The death toll in southern China’s earthquake rose to 589 on Wednesday as search and rescue teams pushed into isolated mountain communities to clear debris from collapsed homes.
The Yunnan provincial government said more than 2,400 people were injured in Sunday’s 6.1 magnitude quake in the mountainous Yunnan farming region of Ludian county — the country’s deadliest temblor in four years.
At a makeshift headquarters in the forecourt of a cracked middle school in the worst-hit town of Longtoushan, a senior colonel in the People’s Liberation Army said there might still be hope to find survivors.
“There are a lot of people that we may never be able to dig out,” said senior Col.

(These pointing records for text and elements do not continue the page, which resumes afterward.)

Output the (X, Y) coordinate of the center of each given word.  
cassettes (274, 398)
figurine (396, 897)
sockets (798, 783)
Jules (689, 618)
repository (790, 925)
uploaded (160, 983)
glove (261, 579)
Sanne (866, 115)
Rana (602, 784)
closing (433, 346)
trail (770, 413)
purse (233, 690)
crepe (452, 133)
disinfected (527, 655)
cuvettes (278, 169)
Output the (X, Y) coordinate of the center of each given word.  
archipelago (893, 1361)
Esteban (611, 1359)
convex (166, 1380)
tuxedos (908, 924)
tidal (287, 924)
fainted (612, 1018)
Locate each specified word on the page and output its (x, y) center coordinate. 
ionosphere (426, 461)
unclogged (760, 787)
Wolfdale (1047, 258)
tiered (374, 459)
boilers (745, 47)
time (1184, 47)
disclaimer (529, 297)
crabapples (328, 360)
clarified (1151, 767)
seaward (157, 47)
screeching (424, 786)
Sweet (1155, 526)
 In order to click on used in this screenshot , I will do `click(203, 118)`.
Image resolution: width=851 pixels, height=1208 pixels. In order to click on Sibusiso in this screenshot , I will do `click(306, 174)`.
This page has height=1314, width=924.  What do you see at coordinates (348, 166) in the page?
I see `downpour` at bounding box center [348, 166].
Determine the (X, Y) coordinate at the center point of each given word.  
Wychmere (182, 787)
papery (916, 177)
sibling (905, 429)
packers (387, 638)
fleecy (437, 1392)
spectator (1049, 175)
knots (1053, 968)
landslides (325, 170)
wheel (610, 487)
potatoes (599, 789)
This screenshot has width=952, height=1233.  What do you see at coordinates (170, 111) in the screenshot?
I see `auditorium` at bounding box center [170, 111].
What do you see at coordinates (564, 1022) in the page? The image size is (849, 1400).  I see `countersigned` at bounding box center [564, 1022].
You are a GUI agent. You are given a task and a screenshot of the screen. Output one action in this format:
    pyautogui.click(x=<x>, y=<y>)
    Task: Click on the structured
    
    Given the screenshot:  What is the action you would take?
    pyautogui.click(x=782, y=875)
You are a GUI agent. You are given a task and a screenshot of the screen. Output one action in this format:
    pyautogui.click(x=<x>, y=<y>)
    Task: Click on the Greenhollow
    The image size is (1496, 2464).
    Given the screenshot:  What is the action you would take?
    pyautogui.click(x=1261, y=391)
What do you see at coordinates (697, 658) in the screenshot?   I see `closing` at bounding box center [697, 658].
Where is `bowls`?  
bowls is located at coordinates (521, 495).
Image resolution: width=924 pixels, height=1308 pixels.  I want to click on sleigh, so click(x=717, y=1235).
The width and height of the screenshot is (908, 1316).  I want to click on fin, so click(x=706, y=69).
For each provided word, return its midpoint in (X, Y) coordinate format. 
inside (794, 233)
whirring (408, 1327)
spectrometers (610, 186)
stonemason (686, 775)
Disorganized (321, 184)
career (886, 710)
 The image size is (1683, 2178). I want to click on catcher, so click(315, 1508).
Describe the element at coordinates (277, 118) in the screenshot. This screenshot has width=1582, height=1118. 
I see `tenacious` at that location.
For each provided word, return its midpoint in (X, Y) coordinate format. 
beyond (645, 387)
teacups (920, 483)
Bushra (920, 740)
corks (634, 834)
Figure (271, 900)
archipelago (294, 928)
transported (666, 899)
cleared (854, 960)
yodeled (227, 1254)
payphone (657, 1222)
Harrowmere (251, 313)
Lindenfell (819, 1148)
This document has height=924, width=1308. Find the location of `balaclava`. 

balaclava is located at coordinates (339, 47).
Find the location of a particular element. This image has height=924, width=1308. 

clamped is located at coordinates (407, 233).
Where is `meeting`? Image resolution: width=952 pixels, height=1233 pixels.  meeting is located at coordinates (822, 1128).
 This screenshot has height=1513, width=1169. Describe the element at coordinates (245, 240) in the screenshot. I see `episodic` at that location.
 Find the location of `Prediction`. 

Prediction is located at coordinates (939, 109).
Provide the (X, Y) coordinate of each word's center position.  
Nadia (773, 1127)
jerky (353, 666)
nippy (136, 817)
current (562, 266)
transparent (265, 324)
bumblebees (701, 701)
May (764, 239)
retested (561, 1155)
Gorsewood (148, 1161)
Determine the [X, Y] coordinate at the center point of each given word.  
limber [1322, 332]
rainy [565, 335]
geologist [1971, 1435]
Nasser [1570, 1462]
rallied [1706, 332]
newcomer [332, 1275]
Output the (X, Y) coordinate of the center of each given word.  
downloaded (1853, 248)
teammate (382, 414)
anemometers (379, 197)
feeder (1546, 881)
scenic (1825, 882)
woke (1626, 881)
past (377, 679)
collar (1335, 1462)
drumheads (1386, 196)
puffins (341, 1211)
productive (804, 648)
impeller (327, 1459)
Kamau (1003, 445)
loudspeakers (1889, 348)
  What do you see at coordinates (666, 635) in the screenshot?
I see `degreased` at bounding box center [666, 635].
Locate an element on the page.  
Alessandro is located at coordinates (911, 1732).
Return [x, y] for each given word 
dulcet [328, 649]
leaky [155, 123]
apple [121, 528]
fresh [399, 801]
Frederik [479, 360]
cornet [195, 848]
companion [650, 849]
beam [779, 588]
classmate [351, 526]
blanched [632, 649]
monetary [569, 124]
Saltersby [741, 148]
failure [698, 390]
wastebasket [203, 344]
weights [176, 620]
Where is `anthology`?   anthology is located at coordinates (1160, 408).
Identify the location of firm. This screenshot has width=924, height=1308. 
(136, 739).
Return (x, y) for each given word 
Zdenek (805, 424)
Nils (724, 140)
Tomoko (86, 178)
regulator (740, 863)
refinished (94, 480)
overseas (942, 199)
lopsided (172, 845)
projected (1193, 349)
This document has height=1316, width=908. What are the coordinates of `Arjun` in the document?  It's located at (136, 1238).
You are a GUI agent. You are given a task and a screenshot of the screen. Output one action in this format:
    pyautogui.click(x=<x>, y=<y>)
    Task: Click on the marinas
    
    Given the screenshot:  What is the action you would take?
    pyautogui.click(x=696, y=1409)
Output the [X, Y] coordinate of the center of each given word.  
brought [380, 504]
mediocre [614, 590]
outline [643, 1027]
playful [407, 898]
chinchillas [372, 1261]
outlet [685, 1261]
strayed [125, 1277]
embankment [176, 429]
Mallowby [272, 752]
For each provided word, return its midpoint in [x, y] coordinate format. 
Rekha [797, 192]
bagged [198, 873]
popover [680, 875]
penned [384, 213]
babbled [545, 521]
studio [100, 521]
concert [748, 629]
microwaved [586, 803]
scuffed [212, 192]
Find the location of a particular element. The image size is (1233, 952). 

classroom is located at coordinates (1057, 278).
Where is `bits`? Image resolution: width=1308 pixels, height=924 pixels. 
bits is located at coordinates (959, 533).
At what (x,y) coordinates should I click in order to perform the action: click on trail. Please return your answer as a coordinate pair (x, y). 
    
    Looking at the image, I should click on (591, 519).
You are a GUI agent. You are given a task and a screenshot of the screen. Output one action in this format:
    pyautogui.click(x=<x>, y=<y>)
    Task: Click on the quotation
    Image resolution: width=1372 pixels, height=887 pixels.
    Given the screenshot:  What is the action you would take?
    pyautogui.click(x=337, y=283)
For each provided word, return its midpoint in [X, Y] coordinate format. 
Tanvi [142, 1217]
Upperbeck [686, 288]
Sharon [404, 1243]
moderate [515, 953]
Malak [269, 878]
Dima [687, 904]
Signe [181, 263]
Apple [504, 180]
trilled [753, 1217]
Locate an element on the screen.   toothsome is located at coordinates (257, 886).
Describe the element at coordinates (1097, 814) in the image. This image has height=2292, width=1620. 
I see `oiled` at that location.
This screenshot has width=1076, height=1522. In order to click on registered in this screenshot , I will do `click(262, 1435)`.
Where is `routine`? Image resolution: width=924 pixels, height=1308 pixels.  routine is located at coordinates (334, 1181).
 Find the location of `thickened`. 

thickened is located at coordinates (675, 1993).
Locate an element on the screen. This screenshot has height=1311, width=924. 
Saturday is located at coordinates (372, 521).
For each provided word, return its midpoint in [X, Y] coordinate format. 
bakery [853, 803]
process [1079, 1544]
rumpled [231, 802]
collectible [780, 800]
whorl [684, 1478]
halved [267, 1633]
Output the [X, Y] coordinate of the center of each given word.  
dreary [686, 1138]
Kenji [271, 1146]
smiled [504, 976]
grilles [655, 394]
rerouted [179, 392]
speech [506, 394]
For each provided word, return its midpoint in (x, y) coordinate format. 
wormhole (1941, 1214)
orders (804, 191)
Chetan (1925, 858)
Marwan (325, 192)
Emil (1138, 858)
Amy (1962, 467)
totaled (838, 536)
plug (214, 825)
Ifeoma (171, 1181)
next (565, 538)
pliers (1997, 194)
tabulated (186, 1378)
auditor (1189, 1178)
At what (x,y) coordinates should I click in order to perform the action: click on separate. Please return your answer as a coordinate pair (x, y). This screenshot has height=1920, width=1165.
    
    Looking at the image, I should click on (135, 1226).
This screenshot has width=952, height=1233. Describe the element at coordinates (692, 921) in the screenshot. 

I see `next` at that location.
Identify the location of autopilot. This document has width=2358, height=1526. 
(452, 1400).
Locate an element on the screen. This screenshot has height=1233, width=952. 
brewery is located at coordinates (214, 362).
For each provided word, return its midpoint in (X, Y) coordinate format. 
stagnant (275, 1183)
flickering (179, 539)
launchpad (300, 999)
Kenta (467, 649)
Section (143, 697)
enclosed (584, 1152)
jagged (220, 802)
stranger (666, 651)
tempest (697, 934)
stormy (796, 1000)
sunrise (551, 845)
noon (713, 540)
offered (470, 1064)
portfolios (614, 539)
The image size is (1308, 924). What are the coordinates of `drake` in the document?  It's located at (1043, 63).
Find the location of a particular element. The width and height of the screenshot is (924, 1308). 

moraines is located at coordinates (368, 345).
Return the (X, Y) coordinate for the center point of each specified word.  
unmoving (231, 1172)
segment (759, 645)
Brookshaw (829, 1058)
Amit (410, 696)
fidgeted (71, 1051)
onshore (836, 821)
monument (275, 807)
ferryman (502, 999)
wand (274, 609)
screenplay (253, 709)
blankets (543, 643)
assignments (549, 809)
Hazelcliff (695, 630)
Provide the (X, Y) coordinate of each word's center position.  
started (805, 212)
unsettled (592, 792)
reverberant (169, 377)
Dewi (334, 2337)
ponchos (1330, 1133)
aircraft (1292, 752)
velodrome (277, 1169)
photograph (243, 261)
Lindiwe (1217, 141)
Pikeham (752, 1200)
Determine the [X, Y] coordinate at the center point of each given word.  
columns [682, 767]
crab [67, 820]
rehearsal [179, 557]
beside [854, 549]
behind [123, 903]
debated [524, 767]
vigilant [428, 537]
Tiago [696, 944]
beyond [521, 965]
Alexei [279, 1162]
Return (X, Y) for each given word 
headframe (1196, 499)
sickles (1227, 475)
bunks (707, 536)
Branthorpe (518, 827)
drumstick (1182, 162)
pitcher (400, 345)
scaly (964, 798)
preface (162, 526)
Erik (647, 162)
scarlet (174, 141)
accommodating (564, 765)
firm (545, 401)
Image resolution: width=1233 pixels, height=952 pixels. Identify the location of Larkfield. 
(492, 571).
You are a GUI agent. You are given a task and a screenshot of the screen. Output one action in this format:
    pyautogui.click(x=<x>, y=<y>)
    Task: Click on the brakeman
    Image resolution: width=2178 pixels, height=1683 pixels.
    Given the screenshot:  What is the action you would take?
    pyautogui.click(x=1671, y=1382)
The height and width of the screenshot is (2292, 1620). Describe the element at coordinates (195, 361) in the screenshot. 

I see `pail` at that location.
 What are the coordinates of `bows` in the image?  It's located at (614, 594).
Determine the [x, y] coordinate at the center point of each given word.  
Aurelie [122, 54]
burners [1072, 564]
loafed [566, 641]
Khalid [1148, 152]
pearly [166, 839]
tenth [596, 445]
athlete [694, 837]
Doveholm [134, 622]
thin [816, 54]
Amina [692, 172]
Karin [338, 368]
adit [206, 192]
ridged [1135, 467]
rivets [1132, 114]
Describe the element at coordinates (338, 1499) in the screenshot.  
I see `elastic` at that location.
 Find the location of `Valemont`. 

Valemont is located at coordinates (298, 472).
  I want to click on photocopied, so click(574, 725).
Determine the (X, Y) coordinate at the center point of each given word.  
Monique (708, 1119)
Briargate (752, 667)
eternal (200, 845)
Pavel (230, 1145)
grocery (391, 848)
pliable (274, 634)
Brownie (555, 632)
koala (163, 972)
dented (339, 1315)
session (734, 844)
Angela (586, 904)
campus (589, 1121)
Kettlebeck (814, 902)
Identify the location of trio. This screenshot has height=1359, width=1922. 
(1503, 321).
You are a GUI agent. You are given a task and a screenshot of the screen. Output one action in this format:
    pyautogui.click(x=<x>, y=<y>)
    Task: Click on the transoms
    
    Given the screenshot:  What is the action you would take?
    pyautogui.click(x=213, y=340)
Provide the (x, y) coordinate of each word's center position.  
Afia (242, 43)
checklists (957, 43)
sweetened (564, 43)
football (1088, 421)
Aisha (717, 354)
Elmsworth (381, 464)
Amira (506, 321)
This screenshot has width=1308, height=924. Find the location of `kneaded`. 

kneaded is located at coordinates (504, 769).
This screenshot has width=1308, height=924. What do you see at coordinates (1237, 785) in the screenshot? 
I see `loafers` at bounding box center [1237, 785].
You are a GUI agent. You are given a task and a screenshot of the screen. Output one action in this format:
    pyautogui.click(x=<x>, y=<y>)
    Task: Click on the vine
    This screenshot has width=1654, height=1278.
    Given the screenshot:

Feng, who declined to give his full name because he was not an officially designated spokesman. “But there is still hope.”
Wednesday’s big jump in the death toll — up from 410 on Tuesday — was due to rescuers arriving in places where they had previously been unable to contact anybody, in small farming villages built into the mountains above the main towns, said Feng, a military officer based in Sichuan province.
Thousands of troops and hundreds of volunteers have rushed to Ludian to dig out possible survivors from the debris, but landslides and bouts of heavy rains have complicated rescue efforts.
The quake struck an area of steep hills and narrow roads that are not well suited to all the traffic of the massive relief effort. Landslides have shorn shear rocky faces into the region’s valleys.
The weather was clear Wednesday and the roads into Longtoushan were clogged with rescue vehicles, ambulances and military jeeps along with residents and volunteers on foot.
The region is prone to earthquakes. In 1970, a magnitude-7.7 earthquake in Yunnan killed at least 15,000 people. In September 2012, a series of quakes killed 81 people.
In May 2008, a powerful quake in Sichuan province left nearly 90,000 people dead.